The camera work is very basic to say the least, the sound quality isn’t great but all in all, it’s perfectly imperfect because those tidbits were all there, such as the teddy boys who came to the Let it Rock store and trashed the place. 


Or the pedantic people who would come to the store not to buy anything but just to say that teddy boy fluorescent socks were the wrong shade of pink. 

Or the chicken bones that Vivienne laboriously boiled up so that they would crystalise and she could use them to make slogan t-shirts. 

The SEX store that appealed to fetish groups who organised those days of walking around London in full on fetish gear,  the obscene t-shirts that got Westwood and McLaren arrested.  A genuine speech by Westwood that was full of genuine feeling about the environmental state of the world, taking into account she said this 15 years ago, it’s interesting to see that she has now doctored this into something of a manifesto.

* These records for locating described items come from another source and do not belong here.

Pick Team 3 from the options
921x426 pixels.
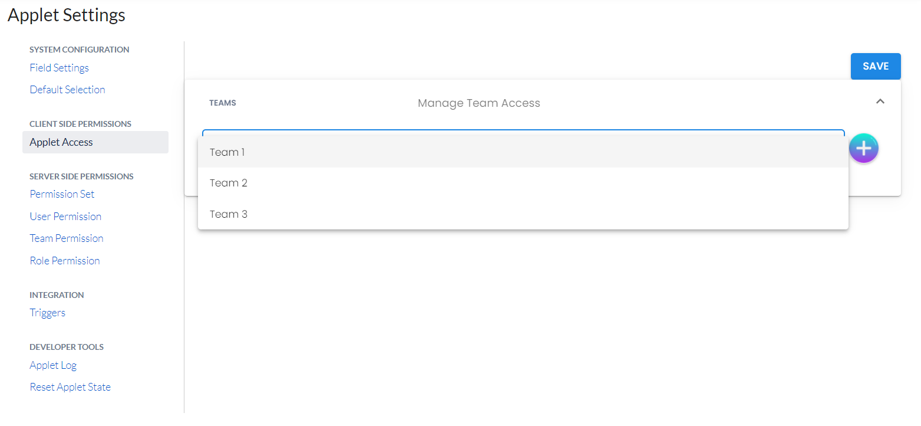coord(229,214)
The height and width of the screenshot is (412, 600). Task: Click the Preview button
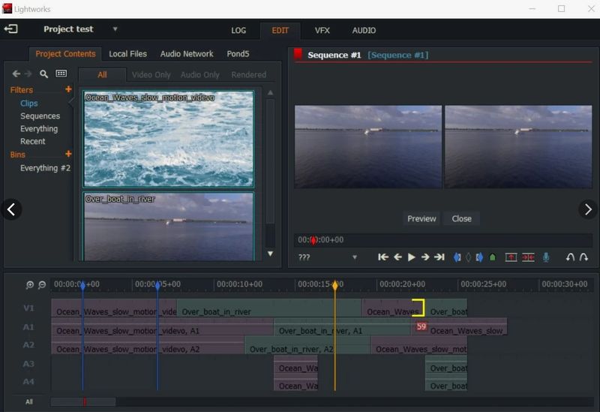[422, 218]
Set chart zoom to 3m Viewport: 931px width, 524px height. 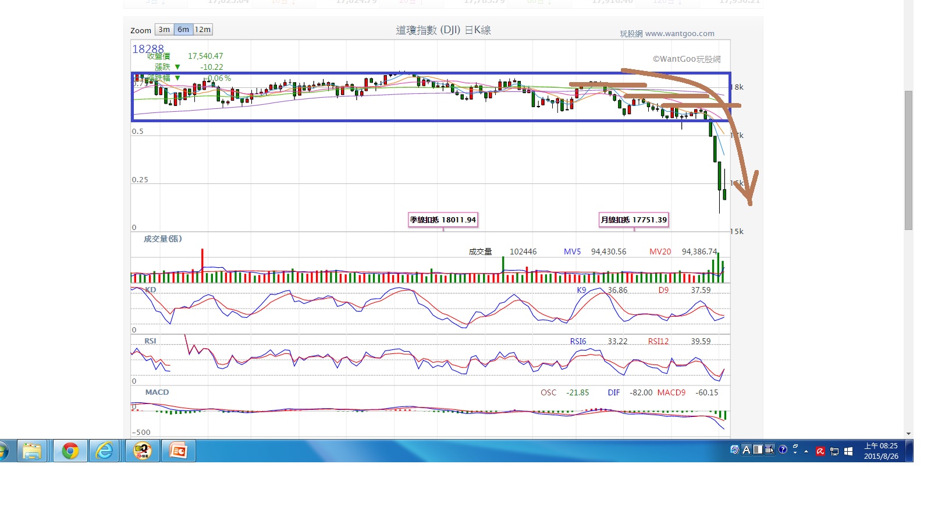coord(164,30)
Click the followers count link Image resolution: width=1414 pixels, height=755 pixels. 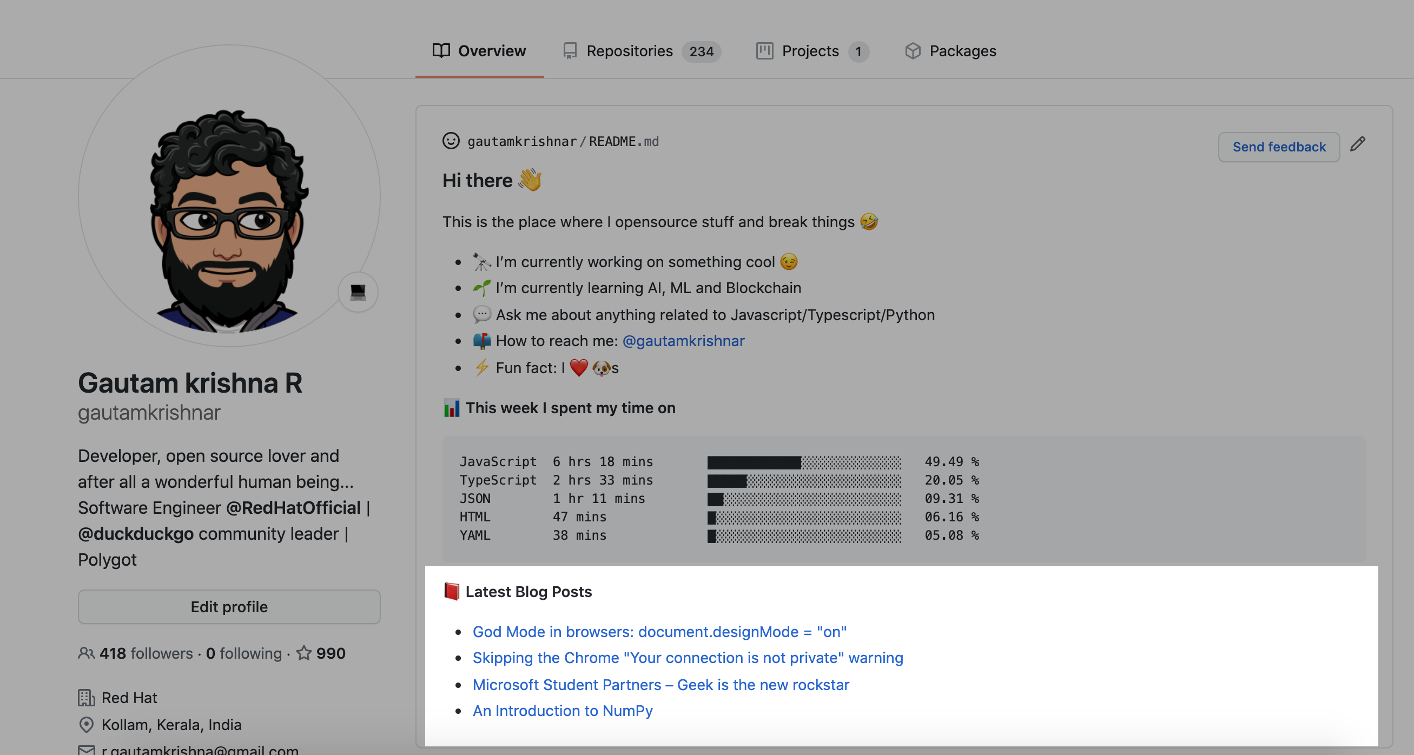point(145,654)
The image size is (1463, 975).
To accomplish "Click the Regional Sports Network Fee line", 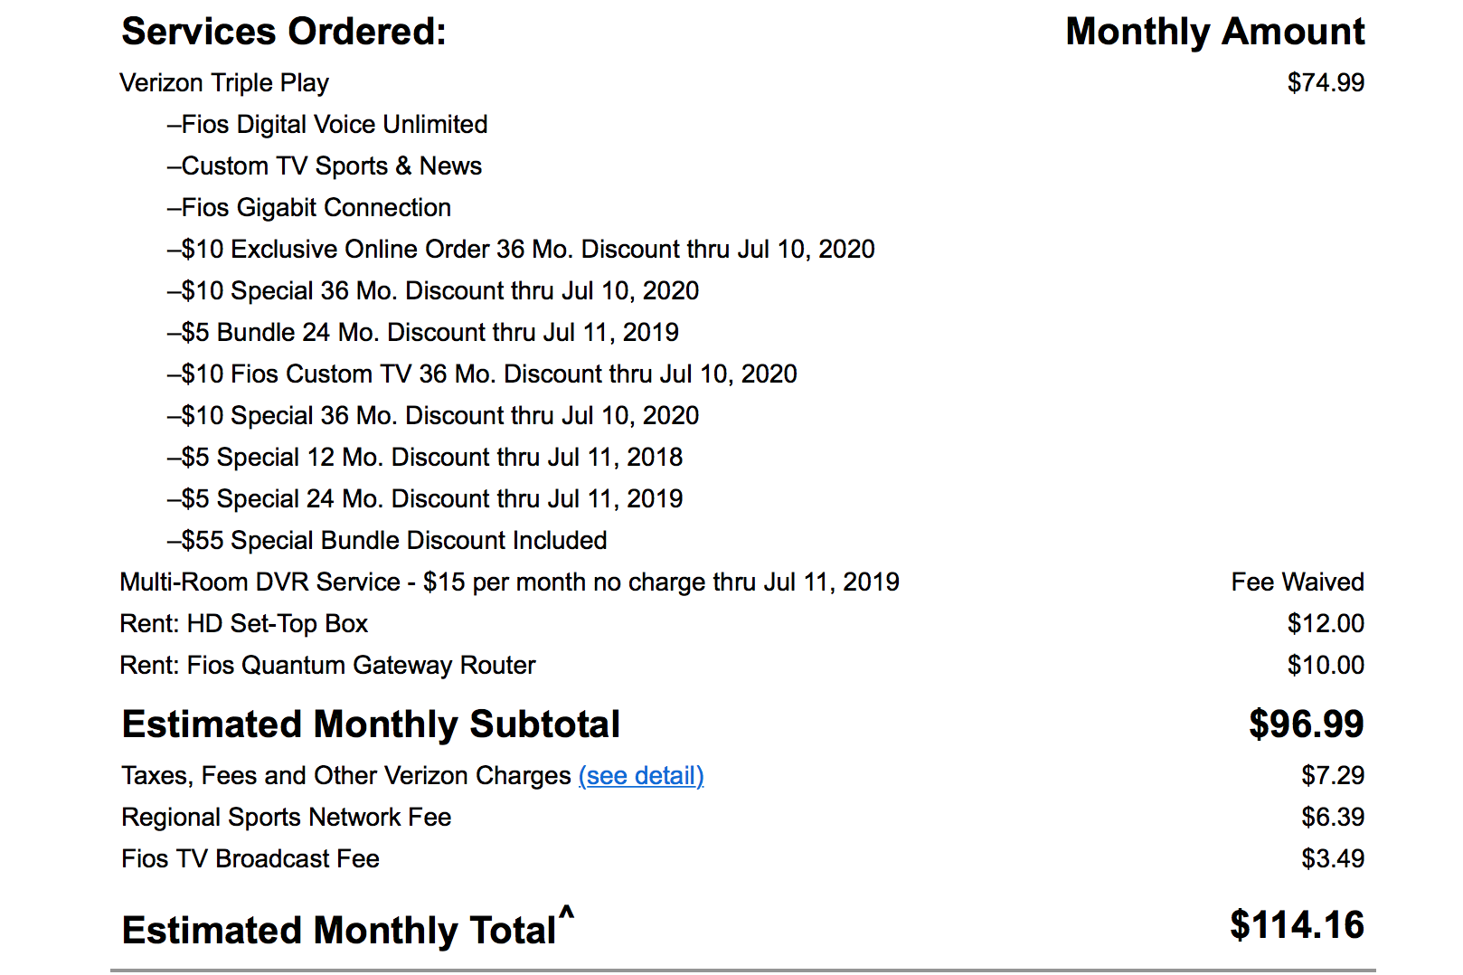I will pos(287,818).
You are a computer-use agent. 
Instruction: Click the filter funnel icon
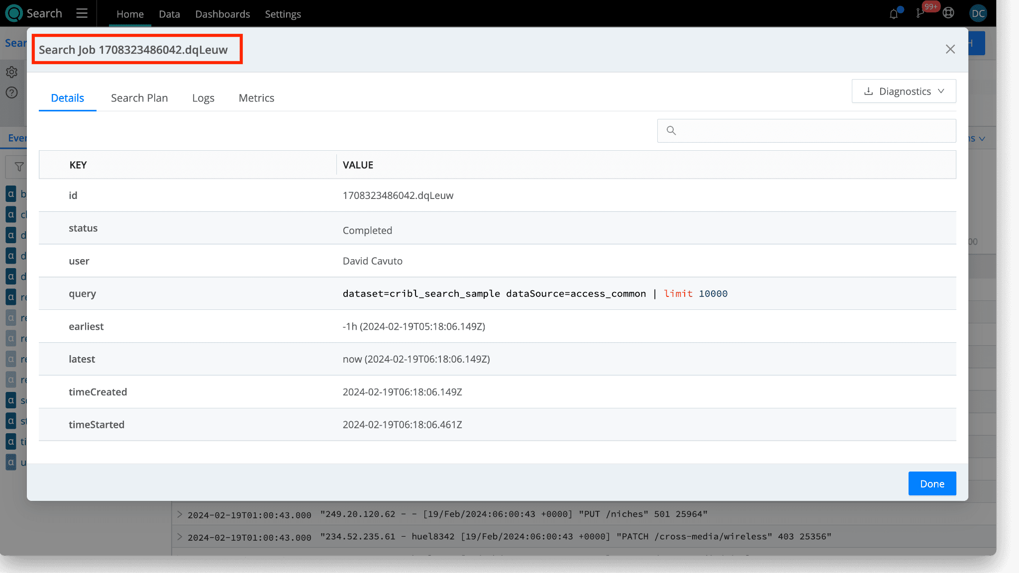click(19, 167)
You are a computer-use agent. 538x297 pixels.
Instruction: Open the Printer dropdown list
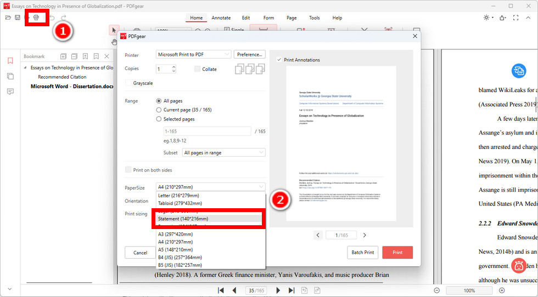[193, 54]
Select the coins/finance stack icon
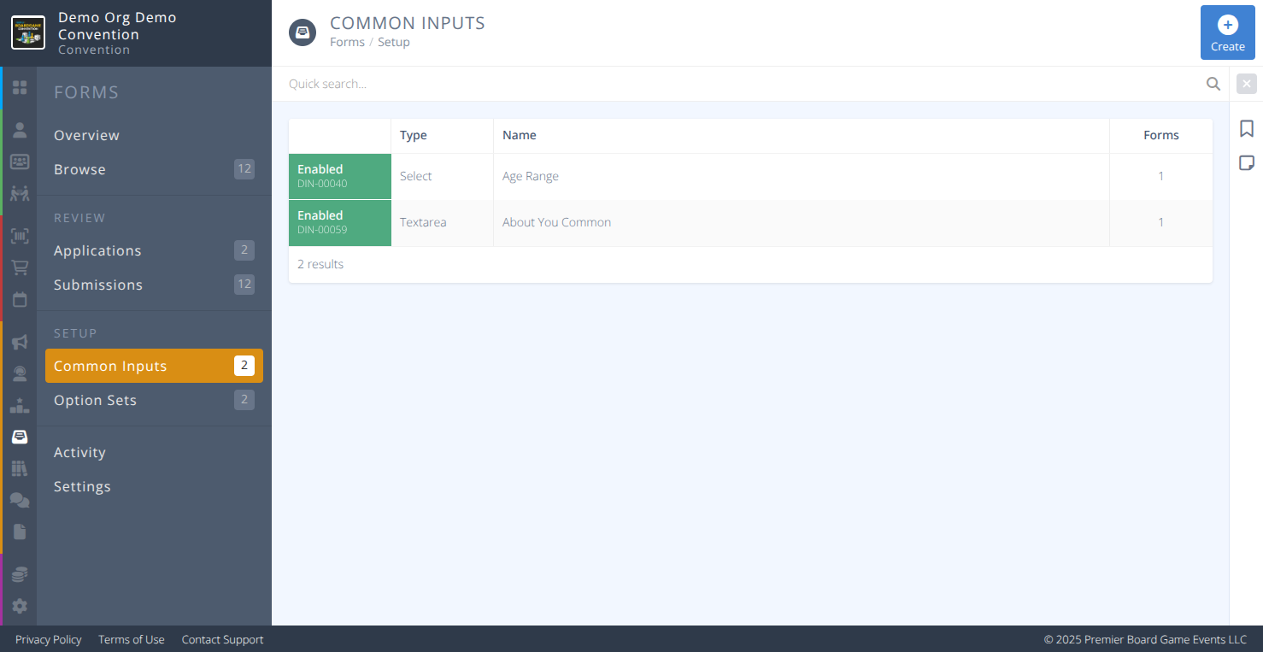 tap(20, 573)
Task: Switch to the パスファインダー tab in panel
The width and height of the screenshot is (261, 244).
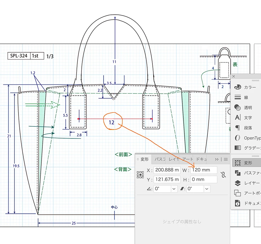Action: point(160,159)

Reading the article in LTEC, and having seen all the aforementioned fashion documentaries, it does strike me that trying to cream the truth from a designer isn’t easy.  There are very noticeable flaws within all those films in their representations of the designers and this is down to of course what facets the designers themselves deem ‘screenable’. 

Even in Vive Le Punk, something very VERY fly-on-the-wall, I could see a little of McLaren checking himself before he said something.  So, if the whole truth is never going to come out, and we only get beautiful facets along with facts that the designers themselves want to showcase in these films, then beautiful visions of designers by various film directors is the best we can hope for and I, for one, am clamouring for more…

So much so that I came up with some fantasy fashion film combos that would really get the DVD expenditure going…    

Alber Elbaz directed by Sofia Coppola

Coppola might only be interested in telling stories about girls in different transient stages in their lives, but I think she’d have a thing or two to say about a man who so many women want to be dressed by.  Plus, I feel like there’d be many a quirk to come from this teddy bear of a man that would be compelling.

Boudicca directed by Anton Corbijn

So ‘Control’ got panned as a bit too ‘style-over-substance’but since I feel Boudicca has A LOT of substance behind their designs (delve into their website and you’ll see what I mean…), I think a deft stylish hand from Corbijn would strike a perfect balance.


Gareth Pugh directed by Alistair Allan

The Dirty Dirty Dancing photographer is actually embarking on his first film project this year and seeing as the two are familiar with each other, it would seem almost a piece of cake to get a film together that would flow and speed through London’s East End.